**Extrait présenté:**
»»
La commissaire à l’information a soulevé plusieurs objections sérieuses concernant cette interprétation de la Loi sur l’accès à l’information. Elle a notamment soutenu que cela revenait à interpréter un critère de préjudice dans l’article 16.1, chose que le Parlement avait précisément évitée au moment d’adopter cette disposition. Elle a également affirmé que l’approche défendue par notre bureau n’était pas cohérente sur le plan de la logique.

Nous estimons qu’il existe des réponses satisfaisantes à ces arguments et aux autres arguments formulés par le Commissariat à l’information du Canada, mais il apparaît clairement que la formulation de l’article 16.1 pose problème. Il n’est pas totalement inattendu, par conséquent, de constater une divergence d’opinions concernant la manière dont cet article doit être interprété. Dans ce cas, l’interprétation de la commissaire et celle proposée par notre bureau ne sont pas totalement exemptes d’imperfections. Dans chaque cas, certaines parties de l’analyse sont plus convaincantes que d’autres. Il est respectueusement formulé, cependant, que l’interprétation adoptée par notre bureau est, tout bien considéré, la plus appropriée. Elle est à la fois plus fidèle aux préceptes de l’interprétation de la loi au Canada (lecture du texte selon le contexte et l’objet) et plus respectueuse des valeurs qui soutiennent l’accès à l’information (fourniture d’un plus grand accès en interprétant strictement les exceptions) que l’approche proposée par la commissaire.

Nouvelles plaintes au cours du présent exercice

Quatre nouvelles plaintes ont été reçues et ont fait l’objet d’enquêtes au cours du présent exercice. Dans chacun des cas, l’enjeu principal était l’application adéquate de l’article 16.1. Une seule plainte a été traitée au moment de la rédaction du présent rapport. Les trois autres restent en suspens.

Dans la première enquête, nous avons conclu que le Commissariat à l’information du Canada avait appliqué l’article 16.1 correctement et que la plainte était non fondée

Les trois autres plaintes ont été déposées par le même individu. Bien que ces enquêtes soient presque complétées, elles sont toujours en suspens.
««
**Consigne:** Transformez en liste le paragraphe de l'extrait qui commence par « Quatre nouvelles plaintes », en gardant ses faits principaux. Appuyez-vous uniquement sur l'extrait pour répondre.

**Données enregistrées:**
»»
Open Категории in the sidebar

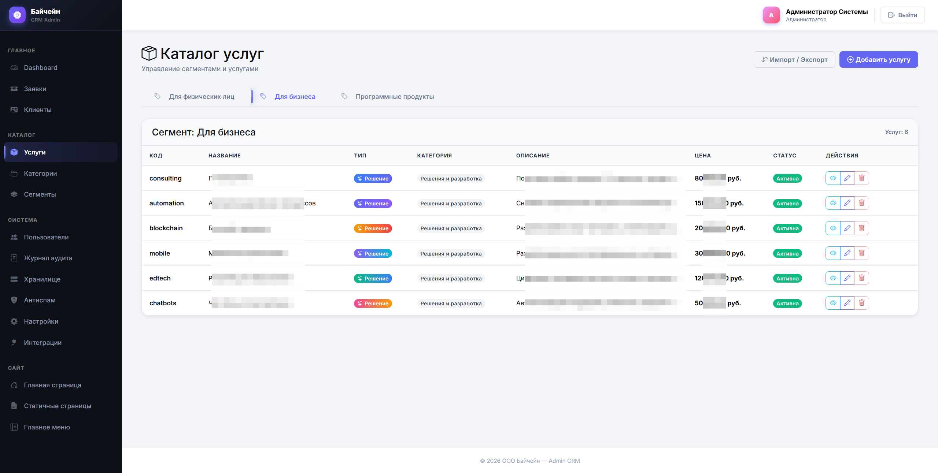pyautogui.click(x=40, y=174)
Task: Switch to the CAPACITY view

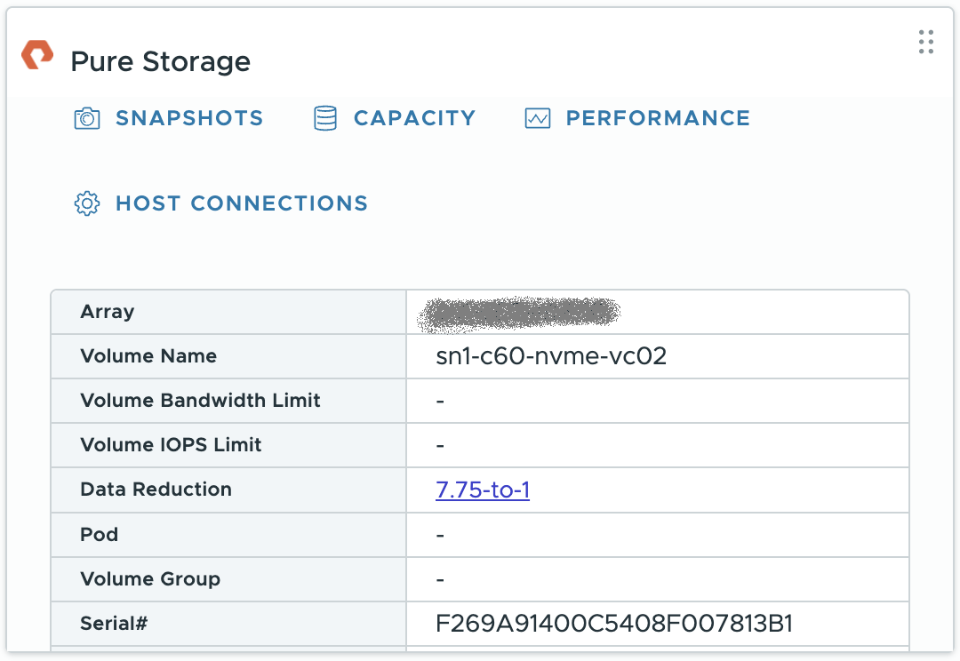Action: coord(414,117)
««
**Corrigé:**
- Quatre nouvelles plaintes ont été reçues et ont fait l'objet d'enquêtes au cours de l'exercice.
- Chacune portait principalement sur l'application adéquate de l'article 16.1.
- Au moment de la rédaction du rapport, une seule avait été traitée.
- Les trois autres restent en suspens.